We propose to decrease the Debt Interest Rate parameter to 8% in order to boost utilization and minting of new mkUSD against supported LST collateral. To offset a possible variation in mkUSD peg and to protect users considering the volatility of the market, MCR will be set at 150%.

Motivation

With its governance mechanism, Prisma needs to adapt the rates to market condition through DAO proposals. Considering the rates charged currently by similar protocols, setting rates at 8% could benefit Prisma TVL and mkUSD debt.

As additional minting could have an impact on peg and indirectly redemption mechanism, and more importantly giving the recent volatility the crypto market is experiencing, we believe that a MCR set at 150% for all assets could be beneficial to Prisma users (Almost all v2 vaults have already a CR>150%).

Specification

Parameter Current Value Proposed Value
Debt Interest Rate LSTs 10% 8%
MCR (LSTs+LRTs) 110% to 130% 150%

Next steps

Feedback are important, please comment. If a consensus is reached, the proposal will go next on a Snapshot vote.

4 Likes

Good proposal bringing Prisma in line with market conditions.
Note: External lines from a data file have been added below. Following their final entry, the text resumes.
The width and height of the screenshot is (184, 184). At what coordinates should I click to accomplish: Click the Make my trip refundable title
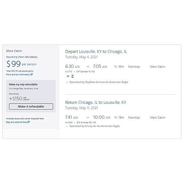point(23,84)
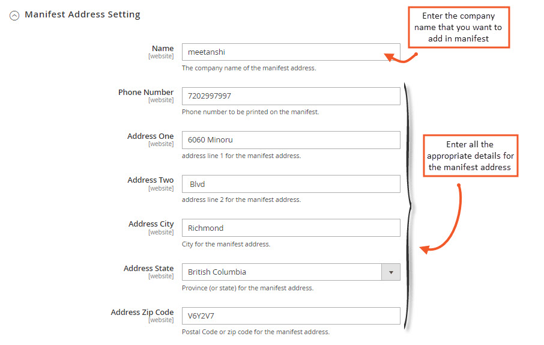This screenshot has width=544, height=345.
Task: Click the Name input field with meetanshi
Action: [x=291, y=52]
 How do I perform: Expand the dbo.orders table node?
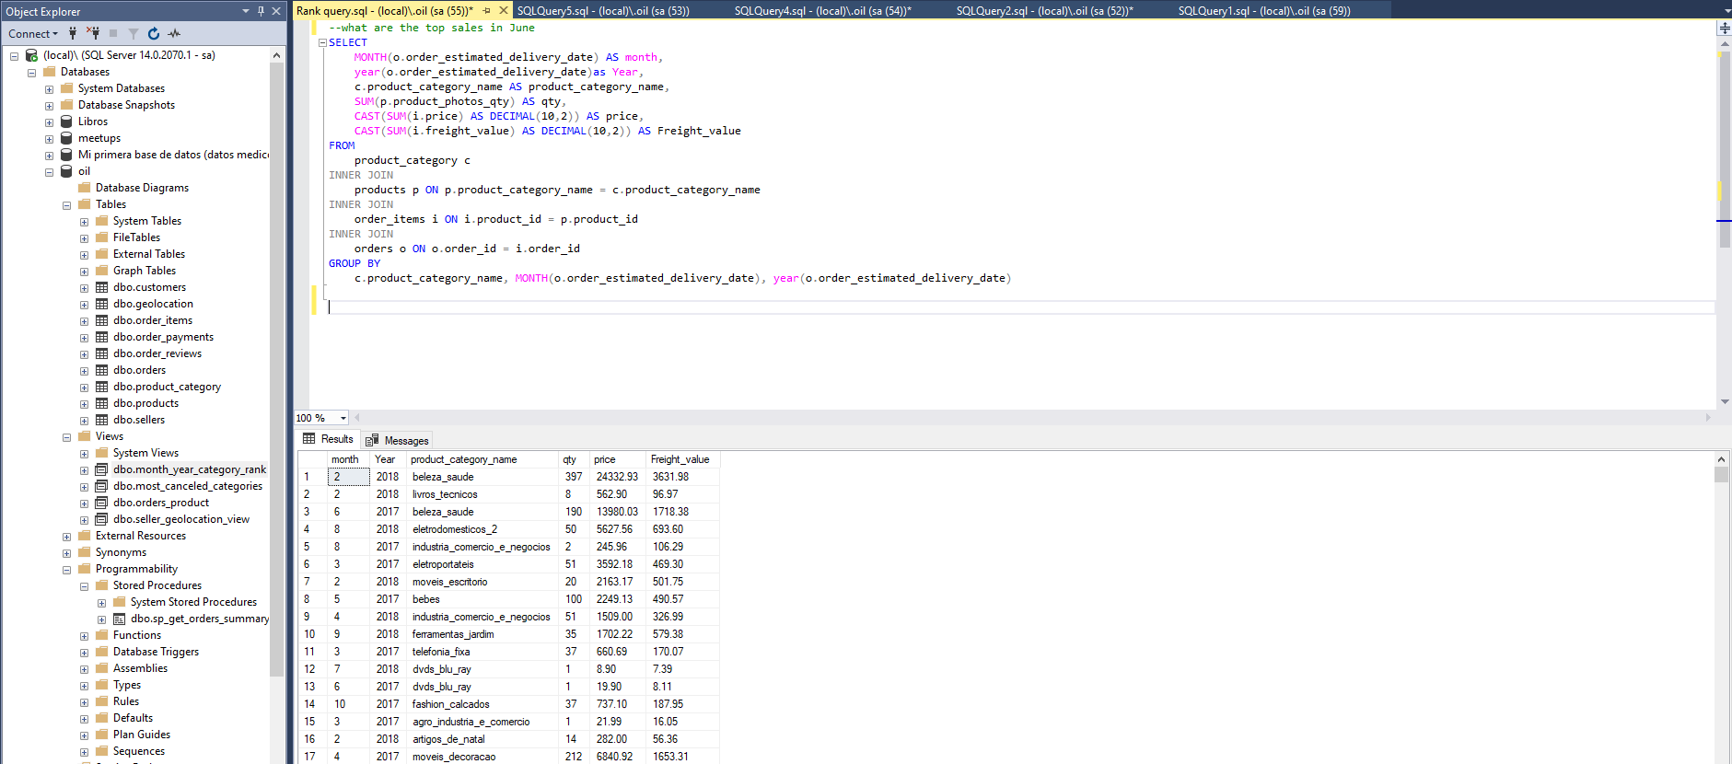pyautogui.click(x=84, y=371)
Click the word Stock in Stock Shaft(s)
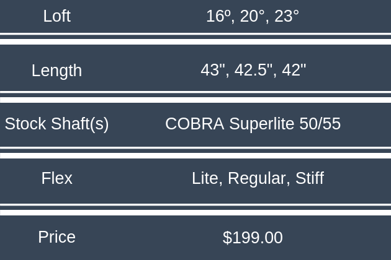391x260 pixels. (x=25, y=124)

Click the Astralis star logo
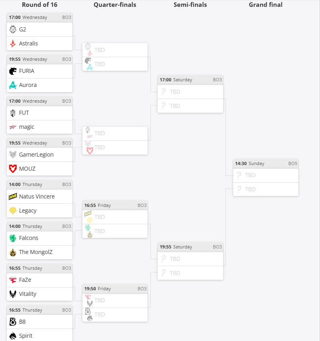[x=13, y=43]
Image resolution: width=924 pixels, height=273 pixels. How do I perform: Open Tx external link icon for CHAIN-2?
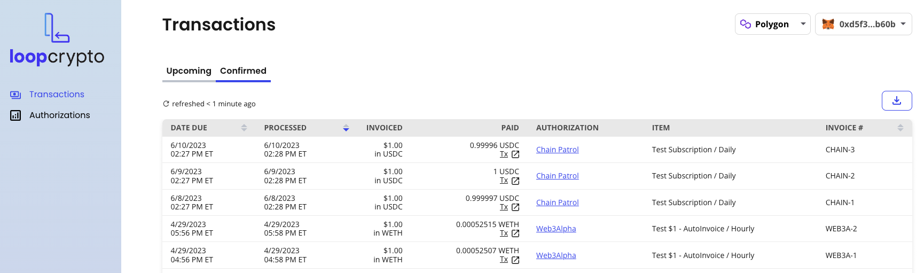click(515, 181)
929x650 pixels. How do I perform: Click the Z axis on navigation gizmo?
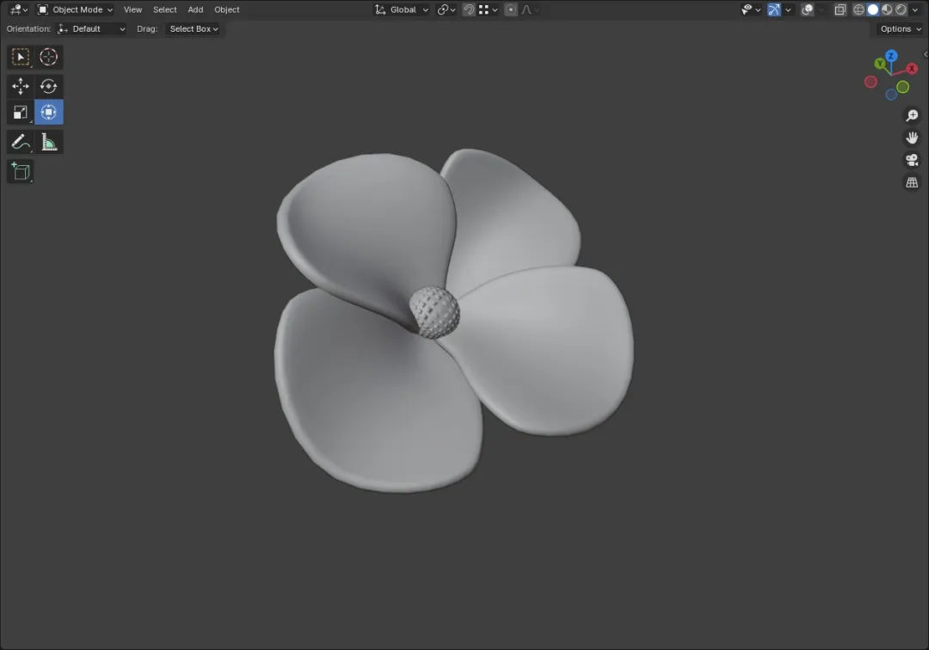(x=891, y=56)
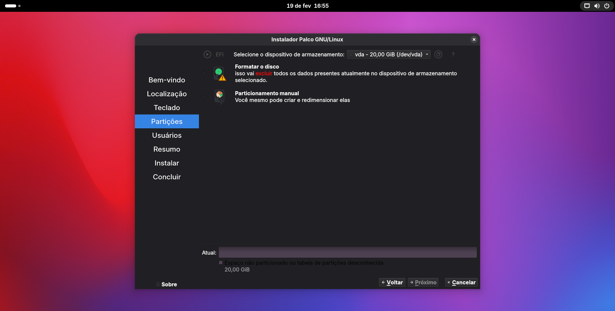Choose the 'Particionamento manual' radio option
Viewport: 615px width, 311px height.
[204, 97]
It would also be great to attach a marketing plan if the proposal passes. Referring to the previous proposal of adding ETHx as collateral, which was well planned and executed, response from the market could be considered suboptimal.
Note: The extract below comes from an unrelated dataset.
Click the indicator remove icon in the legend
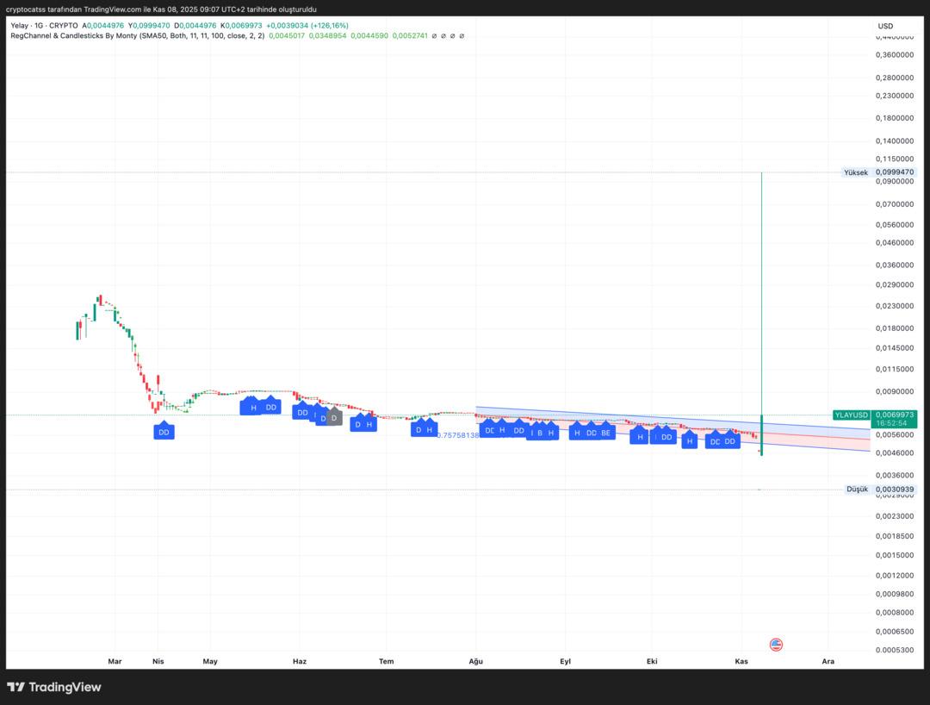 [452, 36]
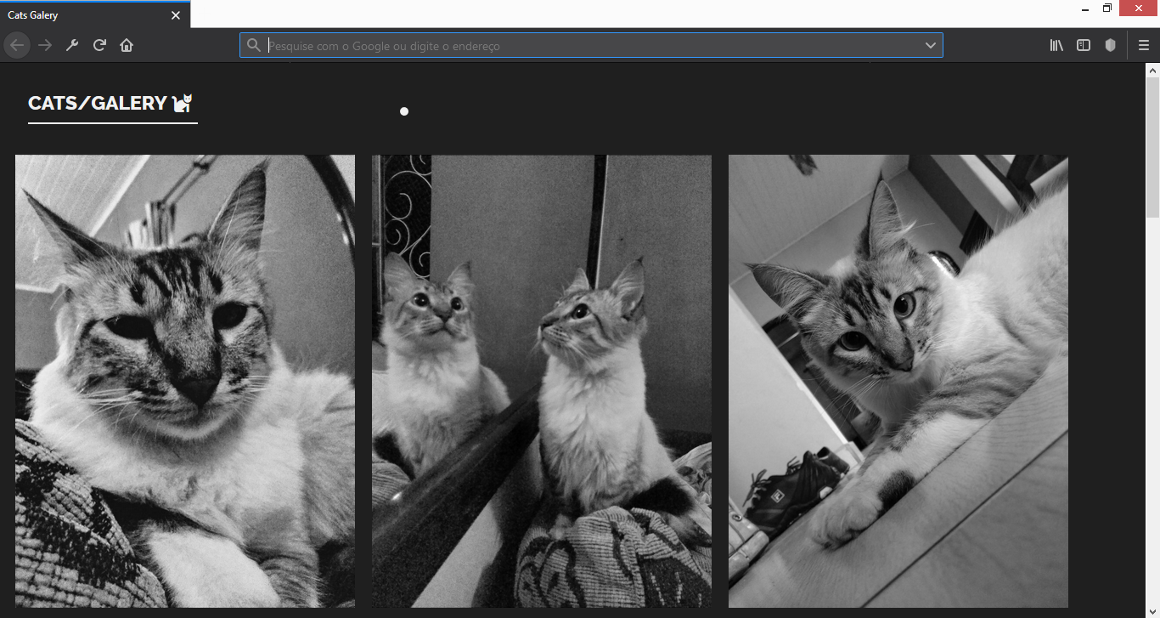Go forward to the next page
Image resolution: width=1160 pixels, height=618 pixels.
coord(45,45)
It’s important to engage with the market and get the word out.

1 Like

That’s a 50% liquidation penalty? Am I misunderstanding or is that completely insane?

2 Likes

What do you mean? Could you be more specific on your comment?

1 Like

Perhaps I’m misunderstanding, but let’s say I have $200 in collateral, and borrow $100 against it.

Previously, I would’ve been liquidated once collateral value hits $110 or $120, against my $100 of borrow, for a 10% or 20% penalty.

At 150% MCR, that means that when my collateral hits $150, I get liquidated to repay $100 of borrow, and I take an instant loss of $50, or 50% penalty?

More 33% as your collateral is worth $150. But worth to note 2 things:

  • There is zero vaults below 150% in the v2 versions
  • Liquidation events are very rare
1 Like

I was calculating the percentage as a function of the borrowed amount, but agree.

Take your points.

There are no vaults below 150% because people manage their CRs with a good buffer, and we’ve had ETH rally quite a bit since the last time there was a large amount of borrowing activity on Prisma.

Liquidation events are really rare, because people manage their CRs well.

This change makes Prisma significantly less capital efficient and extremely punitive in event of a liquidation. Makes it very difficult for me to justify using Prisma versus Aave or other CDP protocols.